Предложенный отрывок
Лица из Советского Союза обязательно имели вши, то есть были заразные. Потом мы сели в поезд вечером, довольно поздно вечером в Ригу приехали, спокойно. Мой отец сидел на одной скамье, мать на другой. И были два латыша напротив. Они о чем-то говорили. К несчастью, она поняла то, что они говорили. Они говорили ужасно антисемитские вещи. Она вспылила, моя мать. И сказала: “Можно сказать все, что угодно, про Советский Союз, но этого там нету”.
Они решили, что она советский агент. Позвонили на следующую станцию: пришли в вагон полицейские, и ее арестовали. Мой отец был вне себя, мы приехали под ее арестом в Ригу. Тогда подошел какой-то господин к моему отцу и сказал: “Я – сыщик. Я прекрасно могу представить, что она ничего подобного не говорила. Если вы мне заплатите пятьдесят рублей, то, что бы там ни было, я за такие деньги буду свидетель, что она ничего, что это абсолютный абсурд”. И мы заплатили – ее выпустили. Потом мы приехали, и нас встретили родственники, и так далее. Потом был процесс. К сожалению, его не остановили. Был процесс. В конце концов через шесть… через четыре-пять месяцев, что человек этот занимался этим, он сказал: “Скажите, вы собираетесь оставаться в Риге, или вы хотите куда-нибудь?” – “Нет, мы уезжаем”.- “Ах, так! Когда вы уезжаете?” – “Через два месяца”.- “Тогда я закрою дело”.
На этом отдаленное сходство моего деда с отцом Исайи раз навсегда кончается. Ему никогда больше не пришлось улаживать никаких конфликтов и дел, ни с властями, ни частных, ни участвовать в каких бы то ни было предприятиях – ни в лесном, ни в каком другом. Через неделю немцы вошли в Ригу, но латышские патриоты постреливали с крыш уже накануне – по отступающим советским войскам. Почти сразу евреев согнали в гетто и район оцепили.

Обязательное задание
Выпишите из отрывка о поездке семьи в Ригу слово в слово участок от слов «На этом отдаленное» до слов «и район оцепили.» включительно.

Набор строк
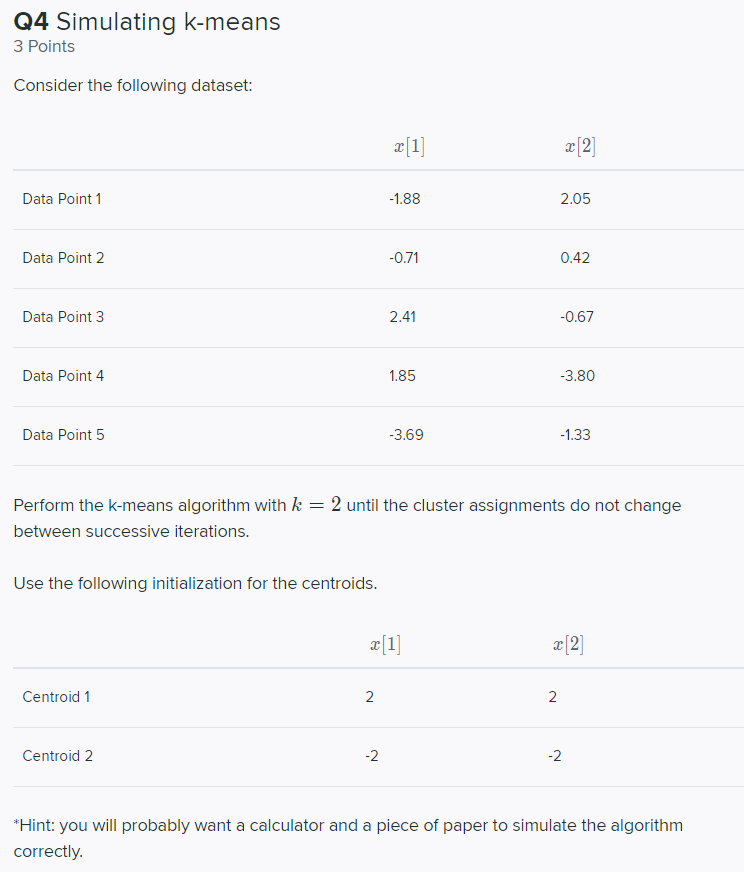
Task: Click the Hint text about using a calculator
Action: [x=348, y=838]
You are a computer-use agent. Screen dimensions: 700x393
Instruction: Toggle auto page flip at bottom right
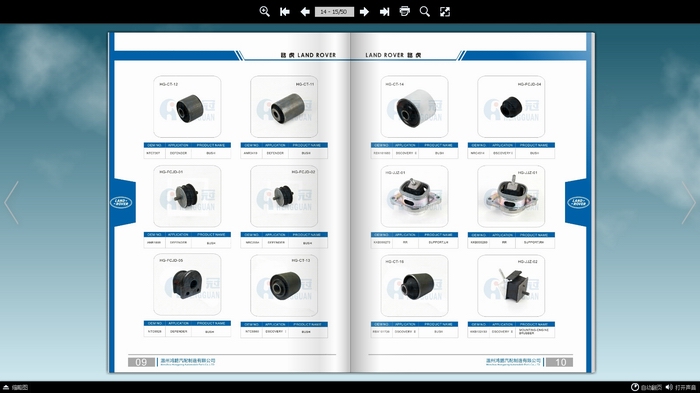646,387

Ответ к упражнению
На этом отдаленное сходство моего деда с отцом Исайи раз навсегда кончается. Ему никогда больше не пришлось улаживать никаких конфликтов и дел, ни с властями, ни частных, ни участвовать в каких бы то ни было предприятиях – ни в лесном, ни в каком другом. Через неделю немцы вошли в Ригу, но латышские патриоты постреливали с крыш уже накануне – по отступающим советским войскам. Почти сразу евреев согнали в гетто и район оцепили.